Saturday, October 29, 2005

Slifkin Lost

GodolHadors fantastic blog conceived and born in the heady days of the Slifkin affair will of course be marking its first anniversary, and he starts off with a post entitled The Gedolim vs. Slifkin: Who Won? Read it. His conclusion seems to be that Slifkin won. Although I agree with possibly all the main points in his post I think his conclusion is wrong. The way I see it Slifkin lost big time. But then again he was always going to lose. It was inevitable. He had the massed ranks of the ortho-fundamentalists ranged against him. It would have been impossible for him to win. He lost with grace. He put up a courageous fight which is certainly not for naught. But he still lost.

To appreciate why he lost one must understand what the battle was about. It was very much a ' what it means to be chareidi ' battle. Slifkins books were published by Feldhiem, a publisher whom the charedi street understands as its own, and marketed to the chareidi community. Slifkin saw himself as charedi even yeshivish; he had gone to mainstream yeshivot, and would have seen himself as an alumnus of that world. He had not done army service, wore a regular charedi yarmulkah and sported a beard. (OK granted he wore grey trousers, bad, but not enough to put him beyond the pail!) Many in the charedi street found him quite exiting. He was interviewed several times by chareidi newspapers including the Yated. He took part in Artscrolls mammoth project to translate shas (the Talmud). My point - Slifkin and his book were chareidi.

The reaction of 'The Gedoilim' (lit. the great ones; leaders) was precisely because Slifkin and his publications were chareidi. 'The Gedoilim' were reacting to that, proclaiming that Slifkins approach was definitely not chareidi. Slifkins interpretation might not be a clear cut case of heresy but that was hardly the point. 'The Gedoilim's job is to guard chareidi theology and Slifkins ideas was threatening chareidi theology. 'The Gedoilim' were setting down markers on how far one can stray from the official line and remain chareidi. And thanks to their efforts we now know what the rules are. The entire universe was created in six literal days. The world is an odd 5756 years old - literally. The sages of the Talmud knew everything. Their comments on anything natural or scientific is always correct and must be understood literally. Anyone who thinks differently might be considered Jewish, they might not even be heretics, but they are not chareidi.
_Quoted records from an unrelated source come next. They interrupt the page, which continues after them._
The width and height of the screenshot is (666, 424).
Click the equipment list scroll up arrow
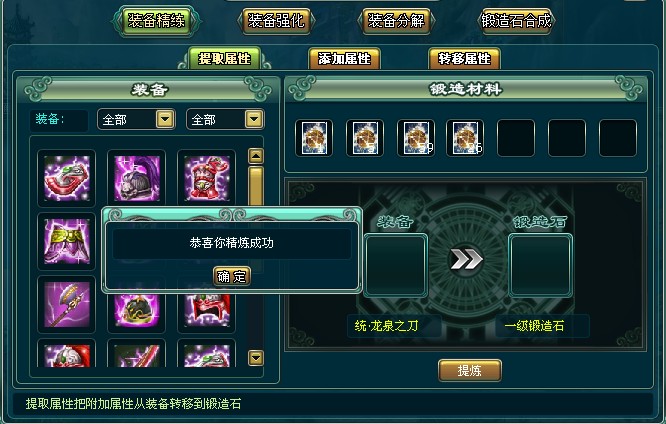(x=256, y=156)
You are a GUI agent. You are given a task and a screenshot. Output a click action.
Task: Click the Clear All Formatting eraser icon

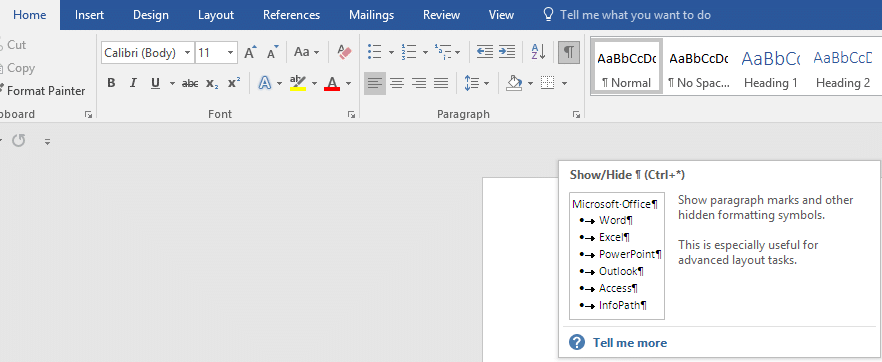tap(344, 52)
And again, for that is the whole point, they are not chareidi.

So who won in the arena that counts i.e. the chareidi street? 'The Gedoilim' won hands down. Have they in the chareidi world silenced Slifkin and his wild interpretations ? Of course they have. Will Slifkin be getting any new interviews with the chareidi press? Of course not. Is Slifkin a byword for ridicule in chareidi circles? Absolutely. Can anyone suggest the world is more than just over half of ten thousand years old or that the Talmudic sages might have got some of their science in a bit of a tangle? Only if they are very very brave, and they are aware that they have simultaneously declared themselves to be not chareidi .

Wednesday, October 19, 2005

Nuts about Nuts

I am going to go back to the subject that has exercised me of late, i.e Shtreimel, but I shall give it a chol hamoed break. Today I would like to post about nuts.

As a practicing Jew there are many things I do not eat such as caviar. As a culturally tuned-in Jew there are even more things that I do not eat; for example peas or beans on Pesach. Or almonds on the Jewish New Year. The Shulchan Aruch tells us that the accepted custom is not to eat nuts on Rosh Hashonah. Why not you may ask? Two reasons are given - a logical one and a er, well less logical one. The logical one is that nuts make people cough and since we spend most of our New Year in Shul in quiet prayer the coughing would disturb the concentration of those trying to daven (pray). The less logical one is that nuts in Hebrew have the same numeric aggregate as the Hebrew for sin.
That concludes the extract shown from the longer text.